>>
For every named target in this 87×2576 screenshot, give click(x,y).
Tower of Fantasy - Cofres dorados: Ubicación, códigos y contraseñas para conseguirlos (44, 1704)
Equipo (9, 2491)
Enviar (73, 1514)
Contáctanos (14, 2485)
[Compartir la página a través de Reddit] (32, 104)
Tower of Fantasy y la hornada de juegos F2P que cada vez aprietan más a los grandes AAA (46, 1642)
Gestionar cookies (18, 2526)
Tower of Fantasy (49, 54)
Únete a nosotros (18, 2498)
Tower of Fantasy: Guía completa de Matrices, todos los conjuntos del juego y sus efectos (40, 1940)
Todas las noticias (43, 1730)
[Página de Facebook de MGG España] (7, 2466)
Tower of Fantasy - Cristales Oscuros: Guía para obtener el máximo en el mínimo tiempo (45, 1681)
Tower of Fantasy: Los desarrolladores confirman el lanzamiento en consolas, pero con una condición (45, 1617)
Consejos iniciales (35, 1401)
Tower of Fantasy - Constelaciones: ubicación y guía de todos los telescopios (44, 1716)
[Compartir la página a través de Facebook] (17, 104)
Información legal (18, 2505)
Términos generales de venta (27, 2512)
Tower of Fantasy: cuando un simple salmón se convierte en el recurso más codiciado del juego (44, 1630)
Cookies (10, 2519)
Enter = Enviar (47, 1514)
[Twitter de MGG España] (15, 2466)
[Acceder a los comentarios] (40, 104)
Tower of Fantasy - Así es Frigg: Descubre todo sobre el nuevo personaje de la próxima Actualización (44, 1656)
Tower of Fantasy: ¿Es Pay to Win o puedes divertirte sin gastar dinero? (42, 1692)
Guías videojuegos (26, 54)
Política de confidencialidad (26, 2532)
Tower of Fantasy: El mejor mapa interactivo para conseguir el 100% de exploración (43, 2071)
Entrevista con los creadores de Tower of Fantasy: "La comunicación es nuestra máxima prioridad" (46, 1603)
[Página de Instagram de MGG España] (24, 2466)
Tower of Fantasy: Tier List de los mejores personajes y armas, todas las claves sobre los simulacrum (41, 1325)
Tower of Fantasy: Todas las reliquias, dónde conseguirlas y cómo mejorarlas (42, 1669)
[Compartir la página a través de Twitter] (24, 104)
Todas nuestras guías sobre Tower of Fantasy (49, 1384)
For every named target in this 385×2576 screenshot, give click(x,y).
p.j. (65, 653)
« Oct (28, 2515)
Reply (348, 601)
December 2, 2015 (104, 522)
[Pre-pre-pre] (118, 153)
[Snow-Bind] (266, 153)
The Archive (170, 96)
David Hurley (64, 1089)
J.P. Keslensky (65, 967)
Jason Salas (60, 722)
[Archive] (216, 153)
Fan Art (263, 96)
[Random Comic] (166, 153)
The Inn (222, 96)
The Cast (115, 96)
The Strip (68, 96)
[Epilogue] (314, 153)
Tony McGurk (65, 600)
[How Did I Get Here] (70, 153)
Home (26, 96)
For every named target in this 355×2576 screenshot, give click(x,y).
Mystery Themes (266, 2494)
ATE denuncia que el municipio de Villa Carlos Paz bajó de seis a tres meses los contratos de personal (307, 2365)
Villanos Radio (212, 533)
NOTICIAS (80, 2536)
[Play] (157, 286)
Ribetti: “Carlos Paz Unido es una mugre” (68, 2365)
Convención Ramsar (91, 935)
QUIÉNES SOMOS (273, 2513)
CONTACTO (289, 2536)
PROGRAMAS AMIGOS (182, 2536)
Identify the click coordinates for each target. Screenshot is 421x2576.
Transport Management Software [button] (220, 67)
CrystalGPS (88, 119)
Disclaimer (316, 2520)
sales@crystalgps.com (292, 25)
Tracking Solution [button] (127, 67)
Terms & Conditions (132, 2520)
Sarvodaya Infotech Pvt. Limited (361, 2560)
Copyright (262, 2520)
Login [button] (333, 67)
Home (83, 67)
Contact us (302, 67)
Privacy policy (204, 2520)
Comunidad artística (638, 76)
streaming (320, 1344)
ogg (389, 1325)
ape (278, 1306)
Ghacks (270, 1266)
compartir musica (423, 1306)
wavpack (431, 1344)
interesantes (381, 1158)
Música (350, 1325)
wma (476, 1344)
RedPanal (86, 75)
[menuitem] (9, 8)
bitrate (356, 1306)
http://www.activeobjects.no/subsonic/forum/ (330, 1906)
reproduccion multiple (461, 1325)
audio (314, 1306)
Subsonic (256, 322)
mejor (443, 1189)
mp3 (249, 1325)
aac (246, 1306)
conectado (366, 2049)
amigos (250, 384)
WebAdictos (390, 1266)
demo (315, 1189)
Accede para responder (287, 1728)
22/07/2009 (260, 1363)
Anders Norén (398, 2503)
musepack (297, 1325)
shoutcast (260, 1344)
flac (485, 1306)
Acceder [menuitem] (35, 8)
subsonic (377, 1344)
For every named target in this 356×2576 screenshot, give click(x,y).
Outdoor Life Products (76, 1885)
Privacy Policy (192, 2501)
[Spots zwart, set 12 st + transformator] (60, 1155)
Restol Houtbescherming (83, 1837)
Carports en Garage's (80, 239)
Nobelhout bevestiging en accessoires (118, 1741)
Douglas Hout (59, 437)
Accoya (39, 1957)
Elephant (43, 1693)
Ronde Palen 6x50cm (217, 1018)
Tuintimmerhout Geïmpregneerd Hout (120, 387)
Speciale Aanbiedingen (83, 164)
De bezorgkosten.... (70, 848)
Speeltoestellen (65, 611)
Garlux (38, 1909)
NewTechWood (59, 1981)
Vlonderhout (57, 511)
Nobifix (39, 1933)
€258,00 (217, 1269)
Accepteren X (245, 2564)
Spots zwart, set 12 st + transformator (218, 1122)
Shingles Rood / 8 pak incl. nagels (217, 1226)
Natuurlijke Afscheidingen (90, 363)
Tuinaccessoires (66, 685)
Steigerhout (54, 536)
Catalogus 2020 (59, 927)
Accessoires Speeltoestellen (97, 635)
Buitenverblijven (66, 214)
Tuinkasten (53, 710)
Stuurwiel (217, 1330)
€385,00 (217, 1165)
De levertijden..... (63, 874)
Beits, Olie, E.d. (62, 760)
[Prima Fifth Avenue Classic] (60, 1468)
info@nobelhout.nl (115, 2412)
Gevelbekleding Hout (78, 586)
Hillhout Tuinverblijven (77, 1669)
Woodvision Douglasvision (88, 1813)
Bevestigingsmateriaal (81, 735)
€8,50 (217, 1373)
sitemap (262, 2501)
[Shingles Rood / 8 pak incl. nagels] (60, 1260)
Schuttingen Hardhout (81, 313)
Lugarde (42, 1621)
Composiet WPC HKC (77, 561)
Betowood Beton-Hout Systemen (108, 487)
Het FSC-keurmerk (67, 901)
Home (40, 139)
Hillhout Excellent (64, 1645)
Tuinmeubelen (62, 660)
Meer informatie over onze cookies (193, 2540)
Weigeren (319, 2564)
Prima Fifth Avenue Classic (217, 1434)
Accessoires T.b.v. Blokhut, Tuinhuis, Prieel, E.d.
<<
[Task statement] If a line in the material contains "nagels", show it.

[Response area]
Shingles Rood / 8 pak incl. nagels (217, 1226)
[Shingles Rood / 8 pak incl. nagels] (60, 1260)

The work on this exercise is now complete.